Thursday, July 22, 1999 Published at 17:54 GMT 18:54 UK
Gold rush in space?
Two views of Eros, a prime chunk of real estate in outer space
By BBC News Online Science Editor Dr David Whitehouse
The most detailed study of an asteroid shows that it contains precious metals worth at least $20,000bn.
The data were collected last December by the Near Earth Asteroid Rendezvous (Near) spacecraft which passed close to the asteroid Eros.
It provided an unprecedented look at one of the mountains of rock that fly around the solar system.
The first conclusions from that encounter are now published the journal Science.
Over a thousand images of Eros were transmitted back to Earth that allowed scientists to estimate its size and mass. The results are startling.
Gold mine in space
Eros is believed to have been formed from the wreckage of a collision with a larger body. Its composition appears to be similar to the stony meteorites that frequently fall to Earth.
If Eros is typical of stony meteorites, then it contains about 3% metal. With the known abundance's of metals in meteorites, even a very cautious estimate suggests 20,000 million tonnes of aluminium along with similar amounts of gold, platinum and other rarer metals.
That is just in one asteroid and not a very large one at that. There are thousands of asteroids out there.
How much is Eros worth? Today's trading price for gold is about $250 per ounce or about $9m per tonne.
It means the value of the gold in asteroid Eros is about $1,000bn. That is just the gold. Platinum is even more expensive, $350 per oz. Work it out yourself.
Since it contains a lot of rare elements and metals that are of use in the semiconductor industry for example, at today's prices Eros is worth more than $20,000bn.
But there are two problems with this analysis.
But in the week we celebrate the 30th anniversary of the first footprint on the Moon can we not contemplate mining what is just another big chunk of rock in space?
One way to get the metals back would be to mine them on Eros and send the refined iron back to Earth.
It takes about 2,000 calories to boil a gram of iron so the equivalent of between 20 to 200 thousand megatons of TNT would be needed to start liberating substantial quantities of iron from the asteroid.
But this energy could be obtained from the Sun.
If you wanted to mine only a section of Eros at a time then a huge solar energy collector - a sheet only a few kilometres in size - could collect enough energy from sunlight to power a smelting plant on the surface of Eros.
These are all "guesstimate" figures.

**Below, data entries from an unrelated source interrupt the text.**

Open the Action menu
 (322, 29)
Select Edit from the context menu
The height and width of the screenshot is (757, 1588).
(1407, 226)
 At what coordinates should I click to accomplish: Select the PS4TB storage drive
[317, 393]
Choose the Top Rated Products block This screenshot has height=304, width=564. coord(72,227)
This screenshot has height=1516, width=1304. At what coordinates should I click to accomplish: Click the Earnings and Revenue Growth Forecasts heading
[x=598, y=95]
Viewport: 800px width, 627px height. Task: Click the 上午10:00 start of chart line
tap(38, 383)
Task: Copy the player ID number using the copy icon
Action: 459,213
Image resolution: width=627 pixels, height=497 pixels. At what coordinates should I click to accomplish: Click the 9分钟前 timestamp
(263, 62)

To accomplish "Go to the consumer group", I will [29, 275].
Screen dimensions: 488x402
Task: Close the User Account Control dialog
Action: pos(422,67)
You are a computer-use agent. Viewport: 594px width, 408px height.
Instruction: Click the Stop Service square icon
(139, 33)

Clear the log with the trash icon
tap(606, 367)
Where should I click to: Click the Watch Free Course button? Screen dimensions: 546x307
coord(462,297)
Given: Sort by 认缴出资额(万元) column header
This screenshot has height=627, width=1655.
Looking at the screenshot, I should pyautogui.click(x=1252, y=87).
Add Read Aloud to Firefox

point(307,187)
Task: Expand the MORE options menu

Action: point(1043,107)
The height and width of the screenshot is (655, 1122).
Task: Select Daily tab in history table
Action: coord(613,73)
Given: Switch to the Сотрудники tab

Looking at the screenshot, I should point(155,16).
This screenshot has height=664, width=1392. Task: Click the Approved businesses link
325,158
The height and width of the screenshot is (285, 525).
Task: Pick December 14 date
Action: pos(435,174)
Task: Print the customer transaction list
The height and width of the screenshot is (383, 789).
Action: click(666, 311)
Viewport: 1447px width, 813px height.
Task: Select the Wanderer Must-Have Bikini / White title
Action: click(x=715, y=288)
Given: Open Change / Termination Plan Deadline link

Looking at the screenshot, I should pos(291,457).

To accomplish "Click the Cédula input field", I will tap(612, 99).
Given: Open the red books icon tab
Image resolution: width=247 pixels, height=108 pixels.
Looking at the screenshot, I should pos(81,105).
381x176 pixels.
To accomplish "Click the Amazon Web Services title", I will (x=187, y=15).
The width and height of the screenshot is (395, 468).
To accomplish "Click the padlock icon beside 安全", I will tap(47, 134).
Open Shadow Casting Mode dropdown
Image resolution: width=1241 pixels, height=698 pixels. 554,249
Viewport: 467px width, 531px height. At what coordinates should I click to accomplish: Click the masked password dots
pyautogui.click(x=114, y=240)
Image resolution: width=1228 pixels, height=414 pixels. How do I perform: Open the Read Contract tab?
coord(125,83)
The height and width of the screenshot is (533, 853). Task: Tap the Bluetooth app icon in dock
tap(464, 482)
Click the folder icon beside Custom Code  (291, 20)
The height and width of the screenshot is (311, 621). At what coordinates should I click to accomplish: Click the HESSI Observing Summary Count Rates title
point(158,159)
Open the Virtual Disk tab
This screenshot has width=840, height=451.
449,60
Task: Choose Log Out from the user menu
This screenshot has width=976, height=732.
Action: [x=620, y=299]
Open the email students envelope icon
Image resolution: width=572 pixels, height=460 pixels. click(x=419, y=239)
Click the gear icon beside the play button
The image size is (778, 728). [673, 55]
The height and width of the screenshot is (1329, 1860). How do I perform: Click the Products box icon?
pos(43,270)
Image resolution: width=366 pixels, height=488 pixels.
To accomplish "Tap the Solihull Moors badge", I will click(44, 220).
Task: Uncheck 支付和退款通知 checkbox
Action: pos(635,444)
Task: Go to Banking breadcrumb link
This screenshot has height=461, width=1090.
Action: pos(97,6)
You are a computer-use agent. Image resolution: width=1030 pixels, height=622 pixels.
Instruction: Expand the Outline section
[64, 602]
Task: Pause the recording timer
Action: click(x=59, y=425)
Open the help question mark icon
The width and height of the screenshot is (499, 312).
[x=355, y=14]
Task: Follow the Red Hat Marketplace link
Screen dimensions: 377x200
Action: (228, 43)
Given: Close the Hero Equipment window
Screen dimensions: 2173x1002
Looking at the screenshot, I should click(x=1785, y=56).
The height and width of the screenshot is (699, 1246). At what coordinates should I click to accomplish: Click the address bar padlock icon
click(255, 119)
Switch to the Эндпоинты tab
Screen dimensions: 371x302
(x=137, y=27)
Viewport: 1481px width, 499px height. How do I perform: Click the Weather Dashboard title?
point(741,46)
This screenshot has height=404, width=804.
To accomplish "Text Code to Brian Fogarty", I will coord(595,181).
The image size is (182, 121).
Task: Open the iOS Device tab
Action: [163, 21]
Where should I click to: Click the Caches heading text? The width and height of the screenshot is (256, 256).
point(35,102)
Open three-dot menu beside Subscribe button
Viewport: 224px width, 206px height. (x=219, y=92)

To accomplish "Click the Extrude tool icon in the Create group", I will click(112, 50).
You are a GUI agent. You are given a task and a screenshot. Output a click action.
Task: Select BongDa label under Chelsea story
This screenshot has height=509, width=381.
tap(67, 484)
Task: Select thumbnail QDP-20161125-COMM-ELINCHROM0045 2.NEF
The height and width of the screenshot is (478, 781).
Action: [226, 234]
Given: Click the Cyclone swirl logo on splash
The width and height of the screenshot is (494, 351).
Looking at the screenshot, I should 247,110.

But they serve to demonstrate just how plentiful are the resources of the Solar System, in terms of minerals, metals and energy, once we decide to go out and get them.
It shows how mining one fairly small asteroid like Eros would revolutionise the availability of many raw materials on Earth.
No one knows how much a robot mission to mine an asteroid would cost but I am willing to bet it would be the best return on an investment since Leonardo da Vinci bought a sketch pad or Paul McCartney a guitar.